Non lo so. La prima volta che siamo stati in Italia abbiamo suonato a Roma al Circolo degli Artisti assieme a The Long Blondes e The Veils, per uno show organizzato dalla nostra comune etichetta Rough Trade. La seconda volta siamo venuti con Comcerto e ci siamo trovati anche meglio: abbiamo suonato al Covo di Bologna ed è stato un grande show. Ora abbiamo suonato anche a Napoli, è stato un buono show e il pubblico ha risposto bene. Napoli è una bella città ma abbiamo visto poco, però abbiamo visitato Pompei! Ci siamo proprio divertiti.
Dopo gli Strokes ogni cosa sembra cambiata. Ma voi sembrate avete un tocco glam e dai colori fortemente Seventies. Quanto è difficile suonare la vostra musica in un momento in cui gli anni Ottanta sono ritornati con violenza? Beh! Noi siamo nati e cresciuti negli anni Settanta, per noi è normale suonare questa musica. Penso che forse quello di cui tu parli va di moda in Italia, ma in Gran Bretagna era di moda circa dieci anni fa, queste cose tipo Duran Duran e drum machine. Ma ora è finito tutto, nessuno sembra più interessato a queste diavolerie elettroniche!

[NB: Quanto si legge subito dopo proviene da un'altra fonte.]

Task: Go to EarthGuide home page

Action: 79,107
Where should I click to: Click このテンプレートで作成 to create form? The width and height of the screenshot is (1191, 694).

Mi riferivo con la precedente domanda alla nuova ondata post punk con forti derive eighties…su myspace vedo che molte band di Londra suonano questo genere. Si ma sembrano soffrire tutti di sindrome spastica! A Glasgow è diverso, quello che è davvero importante è che nessuna band assomiglia a un’altra. Ogni band è unica. A Glasgow non c’è una scena musicale, nel senso che una buona band non soffre il paragone con un’altra. Quindi non c’è una scena electro o post punk ma un gruppo che fa più o meno quel genere. Conosci gli Shit Disco? Alla fine fanno post punk anche se questo genere è totalmente finito dalle nostre parti. Londra è cinque anni indietro rispetto a Glasgow.
Su quale etichetta scozzese puntereste al momento? C’è solo la Chemikal Underground a Glasgow, l’etichetta di Delgados a Arab Strap per intenderci. C’è un unico esemplare di ogni cosa a Glasgow!
Si dice che avete firmato per la Rough Trade dopo soli 6 concerti. Com’è andata?È andata proprio così. È stato molto semplice per noi, band davvero buone possono fare queste cose. Band di merda saranno sempre band di merda, noi semplicemente siamo piaciuti alla Rough Trade, non siamo molto diversi da quando abbiamo firmato.
Avete dichiarato zero interesse verso le canzoni tristi. Continuate su questa linea?
(divertiti) Beh! Noi amiamo le canzoni tristi. Penso che il nostro album ha dodici “happy songs” ma il prossimo sarà un album triste per metà: per il prossimo album abbiamo già sei canzoni strappalacrime, ci piace il mood intimo e disperato che le racchiude!
Progetti per il futuro?
Sigarette (ridendo).
Nel futuro ci sono due cose. La prima è girare il più possibile, ci sono New York, Los Angeles, San Francisco e poi ancora Olanda, Germania, Australia, Giappone, Canada.
E poi dopo una piccola vacanza vogliamo concentrarci sul secondo album, abbiamo già sei canzoni pronte. Finito il tour vogliamo fare le cose per bene. Abbiamo bisogno dei tempi giusti. Prendi gli Strokes, il primo disco era strepitoso e ci hanno messo uno, due anni; il secondo non male ma inferiore al primo, con probabilmente tre mesi di lavorazione. Per l’ultimo disco ci hanno messo probabilmente un mese e si sente, il peggior album che abbiano mai registrato.